Write the records out again, exactly.

[Saved data entries]
=== Section Start ===

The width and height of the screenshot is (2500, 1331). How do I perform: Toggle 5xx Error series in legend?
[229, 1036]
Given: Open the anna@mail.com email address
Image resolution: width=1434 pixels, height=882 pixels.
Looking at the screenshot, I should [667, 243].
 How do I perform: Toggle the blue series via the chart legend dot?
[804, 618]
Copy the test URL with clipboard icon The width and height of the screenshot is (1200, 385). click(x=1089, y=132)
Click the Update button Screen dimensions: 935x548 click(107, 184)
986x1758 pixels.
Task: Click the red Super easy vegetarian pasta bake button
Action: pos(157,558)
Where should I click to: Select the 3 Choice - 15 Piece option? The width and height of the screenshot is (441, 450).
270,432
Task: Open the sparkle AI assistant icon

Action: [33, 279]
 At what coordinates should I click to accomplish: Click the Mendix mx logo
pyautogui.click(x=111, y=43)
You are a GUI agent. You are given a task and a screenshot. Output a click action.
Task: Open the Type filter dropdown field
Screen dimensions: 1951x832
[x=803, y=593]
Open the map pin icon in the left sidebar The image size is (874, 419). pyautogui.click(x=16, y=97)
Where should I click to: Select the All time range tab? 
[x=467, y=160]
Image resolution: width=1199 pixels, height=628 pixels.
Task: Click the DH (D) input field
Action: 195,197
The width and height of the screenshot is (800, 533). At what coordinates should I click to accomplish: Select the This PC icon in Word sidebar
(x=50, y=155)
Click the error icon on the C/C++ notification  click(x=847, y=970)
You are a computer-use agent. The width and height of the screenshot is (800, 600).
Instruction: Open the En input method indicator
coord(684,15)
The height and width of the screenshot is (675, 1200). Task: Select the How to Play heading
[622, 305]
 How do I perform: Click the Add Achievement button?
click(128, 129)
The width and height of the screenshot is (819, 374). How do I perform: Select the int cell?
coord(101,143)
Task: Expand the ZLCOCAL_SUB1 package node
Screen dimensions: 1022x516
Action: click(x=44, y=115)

=== Section End ===

*Result of the task*:
The width and height of the screenshot is (2500, 1331). How do I perform: Toggle 5xx Error series in legend?
[229, 1036]
Given: Open the anna@mail.com email address
Image resolution: width=1434 pixels, height=882 pixels.
Looking at the screenshot, I should [667, 243].
 How do I perform: Toggle the blue series via the chart legend dot?
[804, 618]
Copy the test URL with clipboard icon The width and height of the screenshot is (1200, 385). click(x=1089, y=132)
Click the Update button Screen dimensions: 935x548 click(107, 184)
986x1758 pixels.
Task: Click the red Super easy vegetarian pasta bake button
Action: pos(157,558)
Where should I click to: Select the 3 Choice - 15 Piece option? The width and height of the screenshot is (441, 450).
270,432
Task: Open the sparkle AI assistant icon

Action: [33, 279]
 At what coordinates should I click to accomplish: Click the Mendix mx logo
pyautogui.click(x=111, y=43)
You are a GUI agent. You are given a task and a screenshot. Output a click action.
Task: Open the Type filter dropdown field
Screen dimensions: 1951x832
[x=803, y=593]
Open the map pin icon in the left sidebar The image size is (874, 419). pyautogui.click(x=16, y=97)
Where should I click to: Select the All time range tab? 
[x=467, y=160]
Image resolution: width=1199 pixels, height=628 pixels.
Task: Click the DH (D) input field
Action: 195,197
The width and height of the screenshot is (800, 533). At what coordinates should I click to accomplish: Select the This PC icon in Word sidebar
(x=50, y=155)
Click the error icon on the C/C++ notification  click(x=847, y=970)
You are a computer-use agent. The width and height of the screenshot is (800, 600).
Instruction: Open the En input method indicator
coord(684,15)
The height and width of the screenshot is (675, 1200). Task: Select the How to Play heading
[622, 305]
 How do I perform: Click the Add Achievement button?
click(128, 129)
The width and height of the screenshot is (819, 374). How do I perform: Select the int cell?
coord(101,143)
Task: Expand the ZLCOCAL_SUB1 package node
Screen dimensions: 1022x516
Action: click(x=44, y=115)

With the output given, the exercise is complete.